EXERCISE OBJECTIVE >>
Can you reproduce the part of the material that opens with the line containing "This screenshot has height=147, width=308." and closes with the line containing "Looking at the screenshot, I should tap(97, 655).", word for word and with both of those lines included?

DATA PROVIDED >>

------

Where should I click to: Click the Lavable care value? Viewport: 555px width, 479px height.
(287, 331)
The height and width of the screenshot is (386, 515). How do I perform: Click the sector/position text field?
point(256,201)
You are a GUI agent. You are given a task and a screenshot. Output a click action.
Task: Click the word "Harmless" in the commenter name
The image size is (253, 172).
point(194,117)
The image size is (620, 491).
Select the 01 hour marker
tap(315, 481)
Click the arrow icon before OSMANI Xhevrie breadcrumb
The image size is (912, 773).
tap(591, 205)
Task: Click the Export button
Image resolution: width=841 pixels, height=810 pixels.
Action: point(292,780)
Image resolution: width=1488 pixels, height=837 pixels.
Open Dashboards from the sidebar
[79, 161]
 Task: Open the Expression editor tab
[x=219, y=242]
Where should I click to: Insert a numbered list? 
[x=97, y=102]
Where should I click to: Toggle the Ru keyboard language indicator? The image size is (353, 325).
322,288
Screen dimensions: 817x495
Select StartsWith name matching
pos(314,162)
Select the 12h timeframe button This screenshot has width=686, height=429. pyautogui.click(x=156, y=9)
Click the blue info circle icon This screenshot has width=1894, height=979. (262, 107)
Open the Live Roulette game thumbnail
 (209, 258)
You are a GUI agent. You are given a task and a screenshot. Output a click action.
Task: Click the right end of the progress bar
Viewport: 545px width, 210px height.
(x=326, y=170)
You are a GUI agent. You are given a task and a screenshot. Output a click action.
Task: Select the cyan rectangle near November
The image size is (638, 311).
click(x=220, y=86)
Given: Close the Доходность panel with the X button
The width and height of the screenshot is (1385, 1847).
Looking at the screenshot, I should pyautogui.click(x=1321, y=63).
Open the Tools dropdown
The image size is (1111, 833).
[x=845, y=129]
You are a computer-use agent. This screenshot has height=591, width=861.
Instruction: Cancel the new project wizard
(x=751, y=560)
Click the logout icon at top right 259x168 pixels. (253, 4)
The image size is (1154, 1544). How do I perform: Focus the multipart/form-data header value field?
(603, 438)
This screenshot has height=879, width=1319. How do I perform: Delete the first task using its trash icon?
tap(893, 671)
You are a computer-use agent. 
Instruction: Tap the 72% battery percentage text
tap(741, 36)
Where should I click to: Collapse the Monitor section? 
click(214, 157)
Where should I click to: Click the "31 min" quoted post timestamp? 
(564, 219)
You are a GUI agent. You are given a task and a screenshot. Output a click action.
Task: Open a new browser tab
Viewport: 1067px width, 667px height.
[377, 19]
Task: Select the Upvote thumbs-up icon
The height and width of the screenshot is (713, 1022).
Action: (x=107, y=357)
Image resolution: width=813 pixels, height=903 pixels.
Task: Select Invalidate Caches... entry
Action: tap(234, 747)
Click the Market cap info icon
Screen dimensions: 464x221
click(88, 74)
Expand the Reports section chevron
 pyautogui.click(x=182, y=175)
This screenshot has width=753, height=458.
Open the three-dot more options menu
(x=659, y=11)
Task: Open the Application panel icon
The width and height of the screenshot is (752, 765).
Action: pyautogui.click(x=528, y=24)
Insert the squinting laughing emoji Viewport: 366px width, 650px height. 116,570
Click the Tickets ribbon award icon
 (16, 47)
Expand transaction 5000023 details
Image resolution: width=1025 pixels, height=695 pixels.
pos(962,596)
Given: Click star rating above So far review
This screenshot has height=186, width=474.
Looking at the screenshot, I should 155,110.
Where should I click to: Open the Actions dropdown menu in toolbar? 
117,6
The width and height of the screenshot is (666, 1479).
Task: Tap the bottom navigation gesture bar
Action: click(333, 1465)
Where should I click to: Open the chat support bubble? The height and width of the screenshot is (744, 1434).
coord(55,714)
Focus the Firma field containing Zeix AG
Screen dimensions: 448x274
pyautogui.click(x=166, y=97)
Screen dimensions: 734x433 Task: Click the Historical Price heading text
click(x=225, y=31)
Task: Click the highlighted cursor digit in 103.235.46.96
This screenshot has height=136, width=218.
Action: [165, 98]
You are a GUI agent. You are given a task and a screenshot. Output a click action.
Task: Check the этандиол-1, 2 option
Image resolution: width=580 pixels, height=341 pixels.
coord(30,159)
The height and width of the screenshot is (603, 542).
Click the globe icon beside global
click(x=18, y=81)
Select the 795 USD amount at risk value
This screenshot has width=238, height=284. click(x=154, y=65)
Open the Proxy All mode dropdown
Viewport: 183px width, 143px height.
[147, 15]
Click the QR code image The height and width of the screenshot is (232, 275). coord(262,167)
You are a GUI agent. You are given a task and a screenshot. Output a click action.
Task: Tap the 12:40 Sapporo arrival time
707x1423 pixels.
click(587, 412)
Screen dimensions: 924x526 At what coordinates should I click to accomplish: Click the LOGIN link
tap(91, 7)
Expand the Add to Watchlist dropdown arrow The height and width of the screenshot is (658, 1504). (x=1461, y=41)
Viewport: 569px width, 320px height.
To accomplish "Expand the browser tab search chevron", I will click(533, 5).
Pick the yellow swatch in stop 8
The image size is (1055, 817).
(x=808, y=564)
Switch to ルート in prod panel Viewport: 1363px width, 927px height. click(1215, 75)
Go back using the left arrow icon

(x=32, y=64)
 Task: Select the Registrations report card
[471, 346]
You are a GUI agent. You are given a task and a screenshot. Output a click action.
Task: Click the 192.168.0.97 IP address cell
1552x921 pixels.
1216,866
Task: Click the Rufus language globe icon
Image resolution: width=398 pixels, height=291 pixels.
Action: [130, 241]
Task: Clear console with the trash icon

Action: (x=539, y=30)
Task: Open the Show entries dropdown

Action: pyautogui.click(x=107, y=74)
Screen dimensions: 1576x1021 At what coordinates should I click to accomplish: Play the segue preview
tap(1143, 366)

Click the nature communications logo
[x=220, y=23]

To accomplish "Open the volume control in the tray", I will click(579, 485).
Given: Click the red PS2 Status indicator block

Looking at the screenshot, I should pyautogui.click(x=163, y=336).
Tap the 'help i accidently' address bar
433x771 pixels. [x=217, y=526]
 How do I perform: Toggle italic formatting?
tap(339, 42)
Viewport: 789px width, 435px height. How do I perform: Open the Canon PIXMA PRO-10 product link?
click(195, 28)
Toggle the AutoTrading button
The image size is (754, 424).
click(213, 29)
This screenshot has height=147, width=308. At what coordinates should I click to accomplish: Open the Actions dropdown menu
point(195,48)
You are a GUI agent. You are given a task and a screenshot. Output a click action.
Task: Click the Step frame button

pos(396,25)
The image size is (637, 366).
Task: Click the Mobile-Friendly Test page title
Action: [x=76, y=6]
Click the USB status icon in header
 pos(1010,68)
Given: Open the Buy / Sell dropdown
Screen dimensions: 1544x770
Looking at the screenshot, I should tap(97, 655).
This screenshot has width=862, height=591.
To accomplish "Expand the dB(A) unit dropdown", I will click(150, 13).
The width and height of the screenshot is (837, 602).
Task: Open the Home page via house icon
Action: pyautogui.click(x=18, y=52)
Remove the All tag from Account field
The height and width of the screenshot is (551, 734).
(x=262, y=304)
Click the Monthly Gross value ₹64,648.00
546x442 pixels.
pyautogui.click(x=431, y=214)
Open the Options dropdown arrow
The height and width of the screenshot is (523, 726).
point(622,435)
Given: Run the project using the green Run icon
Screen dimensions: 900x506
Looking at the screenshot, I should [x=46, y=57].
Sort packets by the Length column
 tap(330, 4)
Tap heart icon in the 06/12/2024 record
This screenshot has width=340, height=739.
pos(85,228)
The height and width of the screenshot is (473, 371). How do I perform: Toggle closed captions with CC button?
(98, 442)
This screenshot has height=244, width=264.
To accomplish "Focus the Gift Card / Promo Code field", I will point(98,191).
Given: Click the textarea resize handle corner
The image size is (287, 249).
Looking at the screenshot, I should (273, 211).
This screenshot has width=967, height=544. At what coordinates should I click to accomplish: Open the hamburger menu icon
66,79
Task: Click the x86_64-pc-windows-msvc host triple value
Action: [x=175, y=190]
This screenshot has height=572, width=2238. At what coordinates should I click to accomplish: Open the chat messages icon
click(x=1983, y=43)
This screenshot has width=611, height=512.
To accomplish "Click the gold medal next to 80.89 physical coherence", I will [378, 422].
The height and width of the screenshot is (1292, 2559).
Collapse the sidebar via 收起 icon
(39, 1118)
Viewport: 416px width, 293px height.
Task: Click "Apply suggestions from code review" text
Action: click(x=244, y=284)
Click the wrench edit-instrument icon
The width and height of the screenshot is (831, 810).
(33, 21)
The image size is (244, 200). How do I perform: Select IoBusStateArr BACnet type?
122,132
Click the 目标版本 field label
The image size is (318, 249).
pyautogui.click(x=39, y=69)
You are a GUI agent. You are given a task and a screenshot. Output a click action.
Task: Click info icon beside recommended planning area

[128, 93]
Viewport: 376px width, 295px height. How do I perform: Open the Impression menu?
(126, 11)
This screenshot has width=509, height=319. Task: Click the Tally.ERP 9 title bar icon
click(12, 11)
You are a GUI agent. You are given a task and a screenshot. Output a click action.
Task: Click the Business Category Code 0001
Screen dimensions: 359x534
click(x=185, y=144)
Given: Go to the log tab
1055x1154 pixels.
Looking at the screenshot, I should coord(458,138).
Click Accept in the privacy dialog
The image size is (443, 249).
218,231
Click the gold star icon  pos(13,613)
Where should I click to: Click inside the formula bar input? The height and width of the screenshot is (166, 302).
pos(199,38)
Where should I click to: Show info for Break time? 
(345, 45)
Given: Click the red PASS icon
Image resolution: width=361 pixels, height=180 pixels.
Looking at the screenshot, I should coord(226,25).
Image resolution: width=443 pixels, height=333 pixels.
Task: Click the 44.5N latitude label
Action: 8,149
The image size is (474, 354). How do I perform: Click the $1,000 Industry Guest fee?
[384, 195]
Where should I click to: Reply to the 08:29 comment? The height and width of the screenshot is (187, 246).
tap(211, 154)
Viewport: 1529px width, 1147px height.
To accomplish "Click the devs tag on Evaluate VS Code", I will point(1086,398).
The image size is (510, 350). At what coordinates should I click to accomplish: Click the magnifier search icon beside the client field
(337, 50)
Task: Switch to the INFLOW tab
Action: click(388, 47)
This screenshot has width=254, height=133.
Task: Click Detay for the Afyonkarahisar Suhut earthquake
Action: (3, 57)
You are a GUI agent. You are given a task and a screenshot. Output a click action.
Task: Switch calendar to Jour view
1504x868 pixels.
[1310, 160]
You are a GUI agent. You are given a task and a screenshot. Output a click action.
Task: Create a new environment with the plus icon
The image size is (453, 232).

------

RESPONSE BELOW >>
This screenshot has height=147, width=308. At what coordinates should I click to accomplish: Open the Actions dropdown menu
point(195,48)
You are a GUI agent. You are given a task and a screenshot. Output a click action.
Task: Click the Step frame button

pos(396,25)
The image size is (637, 366).
Task: Click the Mobile-Friendly Test page title
Action: [x=76, y=6]
Click the USB status icon in header
 pos(1010,68)
Given: Open the Buy / Sell dropdown
Screen dimensions: 1544x770
Looking at the screenshot, I should tap(97, 655).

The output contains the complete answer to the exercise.